%%

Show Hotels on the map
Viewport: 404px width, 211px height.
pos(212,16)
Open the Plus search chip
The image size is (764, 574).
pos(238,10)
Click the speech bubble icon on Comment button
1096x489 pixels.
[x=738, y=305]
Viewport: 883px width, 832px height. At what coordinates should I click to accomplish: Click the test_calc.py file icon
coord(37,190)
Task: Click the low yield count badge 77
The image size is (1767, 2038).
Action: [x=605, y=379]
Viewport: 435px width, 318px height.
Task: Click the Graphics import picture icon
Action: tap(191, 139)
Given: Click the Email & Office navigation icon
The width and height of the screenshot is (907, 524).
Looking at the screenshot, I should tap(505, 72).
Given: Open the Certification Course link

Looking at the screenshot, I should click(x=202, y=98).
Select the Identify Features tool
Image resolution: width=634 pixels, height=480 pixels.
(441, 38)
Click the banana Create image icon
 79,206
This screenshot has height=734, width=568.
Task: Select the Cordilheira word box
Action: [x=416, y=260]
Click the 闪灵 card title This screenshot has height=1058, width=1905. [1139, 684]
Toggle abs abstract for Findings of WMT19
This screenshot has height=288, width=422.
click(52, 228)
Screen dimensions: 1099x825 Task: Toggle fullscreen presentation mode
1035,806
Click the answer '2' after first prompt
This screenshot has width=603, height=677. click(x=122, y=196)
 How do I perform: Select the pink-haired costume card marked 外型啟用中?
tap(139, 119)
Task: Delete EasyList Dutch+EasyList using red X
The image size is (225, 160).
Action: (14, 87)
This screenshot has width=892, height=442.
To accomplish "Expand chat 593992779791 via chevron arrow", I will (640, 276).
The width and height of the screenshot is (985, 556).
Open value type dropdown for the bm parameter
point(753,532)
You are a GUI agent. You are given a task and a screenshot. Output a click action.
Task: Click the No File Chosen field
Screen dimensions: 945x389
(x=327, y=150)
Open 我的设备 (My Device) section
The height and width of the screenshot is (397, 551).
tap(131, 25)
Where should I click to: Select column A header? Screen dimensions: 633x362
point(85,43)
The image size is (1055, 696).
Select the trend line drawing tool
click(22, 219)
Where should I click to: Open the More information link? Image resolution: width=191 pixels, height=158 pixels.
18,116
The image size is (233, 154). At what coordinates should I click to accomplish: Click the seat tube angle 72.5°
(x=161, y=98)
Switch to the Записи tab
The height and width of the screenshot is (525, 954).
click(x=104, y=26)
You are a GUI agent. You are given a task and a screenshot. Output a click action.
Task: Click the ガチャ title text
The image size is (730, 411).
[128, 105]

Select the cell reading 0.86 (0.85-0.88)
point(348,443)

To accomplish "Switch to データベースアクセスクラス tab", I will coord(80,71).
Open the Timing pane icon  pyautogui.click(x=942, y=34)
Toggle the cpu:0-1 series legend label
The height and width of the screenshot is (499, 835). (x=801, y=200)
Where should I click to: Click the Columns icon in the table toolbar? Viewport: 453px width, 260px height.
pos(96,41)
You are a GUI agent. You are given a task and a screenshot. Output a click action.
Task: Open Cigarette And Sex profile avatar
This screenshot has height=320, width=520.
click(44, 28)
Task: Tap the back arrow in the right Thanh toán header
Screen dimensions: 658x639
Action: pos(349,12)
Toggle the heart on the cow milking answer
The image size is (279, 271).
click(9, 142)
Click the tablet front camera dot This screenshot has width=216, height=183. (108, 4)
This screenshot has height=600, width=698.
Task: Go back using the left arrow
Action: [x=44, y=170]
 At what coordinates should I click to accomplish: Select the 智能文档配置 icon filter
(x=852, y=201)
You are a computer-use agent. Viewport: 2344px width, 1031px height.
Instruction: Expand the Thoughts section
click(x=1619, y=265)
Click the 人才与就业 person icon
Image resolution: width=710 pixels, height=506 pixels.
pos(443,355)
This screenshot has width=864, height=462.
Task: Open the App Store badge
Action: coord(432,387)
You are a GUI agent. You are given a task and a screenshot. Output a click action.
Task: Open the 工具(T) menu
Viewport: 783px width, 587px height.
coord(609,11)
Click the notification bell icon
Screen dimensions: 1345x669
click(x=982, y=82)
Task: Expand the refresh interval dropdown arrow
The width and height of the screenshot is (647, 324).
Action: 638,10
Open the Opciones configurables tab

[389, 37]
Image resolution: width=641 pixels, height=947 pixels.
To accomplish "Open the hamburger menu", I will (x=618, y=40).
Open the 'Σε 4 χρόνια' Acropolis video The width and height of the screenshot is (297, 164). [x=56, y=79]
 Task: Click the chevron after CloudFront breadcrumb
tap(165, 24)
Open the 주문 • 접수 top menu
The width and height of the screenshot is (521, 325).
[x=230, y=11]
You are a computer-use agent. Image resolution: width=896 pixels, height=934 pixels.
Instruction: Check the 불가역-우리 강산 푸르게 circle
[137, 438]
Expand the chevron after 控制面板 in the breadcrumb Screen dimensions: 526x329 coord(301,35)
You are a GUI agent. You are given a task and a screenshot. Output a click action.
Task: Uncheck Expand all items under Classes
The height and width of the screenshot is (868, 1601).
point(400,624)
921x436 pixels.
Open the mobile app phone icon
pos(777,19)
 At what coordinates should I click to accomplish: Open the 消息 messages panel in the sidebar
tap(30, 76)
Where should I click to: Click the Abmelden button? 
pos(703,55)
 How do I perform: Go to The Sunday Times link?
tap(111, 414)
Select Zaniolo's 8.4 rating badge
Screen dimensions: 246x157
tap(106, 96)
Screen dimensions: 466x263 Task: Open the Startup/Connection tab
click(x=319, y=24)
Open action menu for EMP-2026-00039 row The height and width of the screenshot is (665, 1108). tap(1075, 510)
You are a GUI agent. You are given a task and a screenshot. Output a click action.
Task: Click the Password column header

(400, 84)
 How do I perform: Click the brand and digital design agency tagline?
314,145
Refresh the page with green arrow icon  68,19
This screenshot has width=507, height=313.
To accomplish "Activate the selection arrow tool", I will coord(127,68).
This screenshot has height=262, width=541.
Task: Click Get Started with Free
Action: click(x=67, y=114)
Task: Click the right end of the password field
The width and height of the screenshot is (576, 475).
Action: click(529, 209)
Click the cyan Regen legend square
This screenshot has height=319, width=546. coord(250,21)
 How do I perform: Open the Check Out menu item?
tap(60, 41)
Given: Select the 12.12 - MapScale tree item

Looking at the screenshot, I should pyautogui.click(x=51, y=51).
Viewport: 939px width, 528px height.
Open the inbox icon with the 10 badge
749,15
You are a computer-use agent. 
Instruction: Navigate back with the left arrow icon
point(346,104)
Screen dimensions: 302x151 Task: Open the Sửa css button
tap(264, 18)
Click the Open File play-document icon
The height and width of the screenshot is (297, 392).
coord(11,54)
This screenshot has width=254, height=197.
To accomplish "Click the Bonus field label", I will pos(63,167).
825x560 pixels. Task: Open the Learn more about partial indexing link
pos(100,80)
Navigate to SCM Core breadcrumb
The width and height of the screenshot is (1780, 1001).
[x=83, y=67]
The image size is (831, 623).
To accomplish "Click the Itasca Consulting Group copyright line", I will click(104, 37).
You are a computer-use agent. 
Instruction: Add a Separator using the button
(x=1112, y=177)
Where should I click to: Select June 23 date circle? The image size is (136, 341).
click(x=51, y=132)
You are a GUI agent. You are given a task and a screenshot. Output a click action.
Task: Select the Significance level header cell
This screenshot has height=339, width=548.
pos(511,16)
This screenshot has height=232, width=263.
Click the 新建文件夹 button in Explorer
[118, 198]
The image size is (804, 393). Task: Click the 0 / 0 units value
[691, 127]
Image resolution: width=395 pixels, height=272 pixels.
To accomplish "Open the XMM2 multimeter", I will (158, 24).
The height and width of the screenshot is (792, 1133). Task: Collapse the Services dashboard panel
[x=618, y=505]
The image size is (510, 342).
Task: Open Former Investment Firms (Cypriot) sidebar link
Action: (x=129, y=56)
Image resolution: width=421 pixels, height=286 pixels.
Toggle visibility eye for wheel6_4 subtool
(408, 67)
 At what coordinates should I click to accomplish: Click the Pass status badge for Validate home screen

%%

Where a line in the records above contains the string "field", return that line.

Task: Click the No File Chosen field
Task: Click the right end of the password field
To accomplish "Click the Bonus field label", I will pos(63,167).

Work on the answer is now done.